Please copy the part of the side-hustle passage that opens with "A side hustle is" and closes with "the reasons why.", putting "takeout meals" in place of "pizzas".

Document passage ->
• • • •

It’s often the best way to go into self-employment: test the waters by earning money on the side alongside your day job, prove your business’s viability, and then take the steps to doing it full-time. It’s a sensible approach – so, if the time is right, how do you go about it?

What is the difference between a side hustle and a full-time business?

A side hustle is anything that makes money but isn’t your main source of income. This can be anything from delivering pizzas in the evenings, singing in bars on the weekends or selling a product you make via the internet or attending local craft fairs. A full-time business is exactly as it sounds, a full-time career that is your sole (or at least your main) source of income and takes up most of your time.

Understand why you want to make a full-time business

It’s most people’s dream to work solely for themselves. To be able to make your own hours and answer only to yourself, but it’s important to figure out the reasons why.

  • Do you think you’ve got a product or service you think will succeed?
  • Do you think you could do your current job better if you started your own company?
  • Or is it just a bad case of the Mondays and your boss is on the war path?

It’s very important to make sure you’re doing it for the right reasons, and that you put serious time into the planning, so you don’t get caught out. Assess your passion for the business idea and evaluate its potential for long-term success. Consider whether you’re motivated by a desire for autonomy, a belief in your product or service, or career dissatisfaction.

• • • •

Recorded information ->
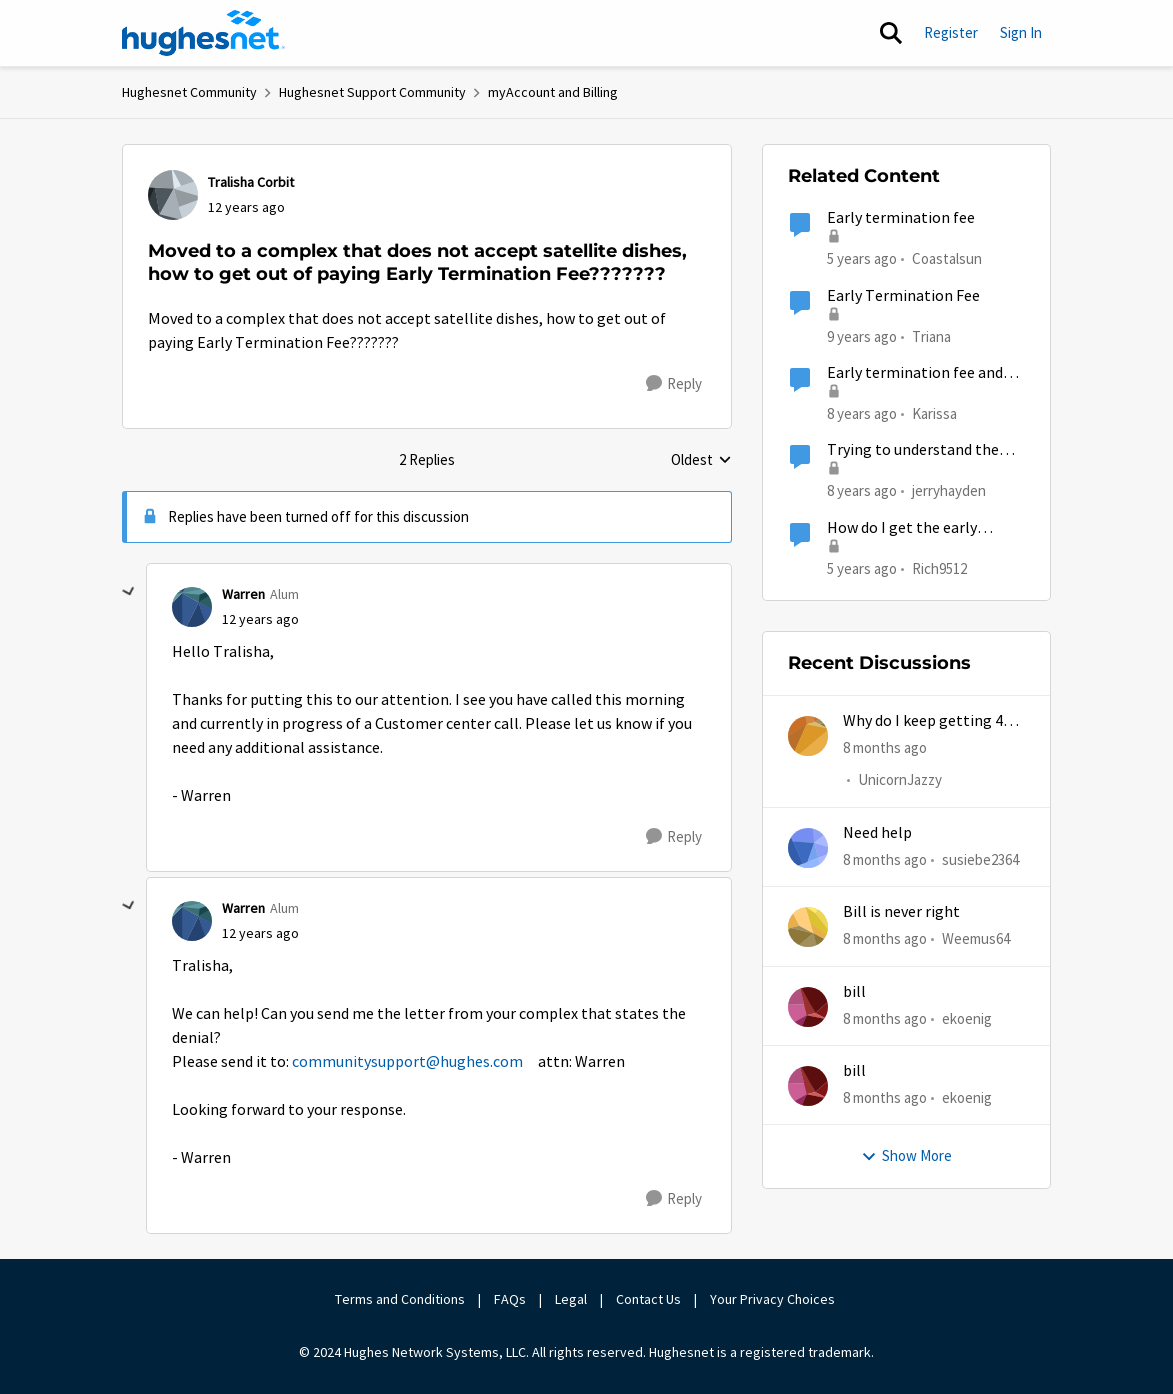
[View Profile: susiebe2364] (808, 848)
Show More (906, 1155)
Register (951, 32)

• • • •

Answer to the task ->
A side hustle is anything that makes money but isn’t your main source of income. This can be anything from delivering takeout meals in the evenings, singing in bars on the weekends or selling a product you make via the internet or attending local craft fairs. A full-time business is exactly as it sounds, a full-time career that is your sole (or at least your main) source of income and takes up most of your time.

Understand why you want to make a full-time business

It’s most people’s dream to work solely for themselves. To be able to make your own hours and answer only to yourself, but it’s important to figure out the reasons why.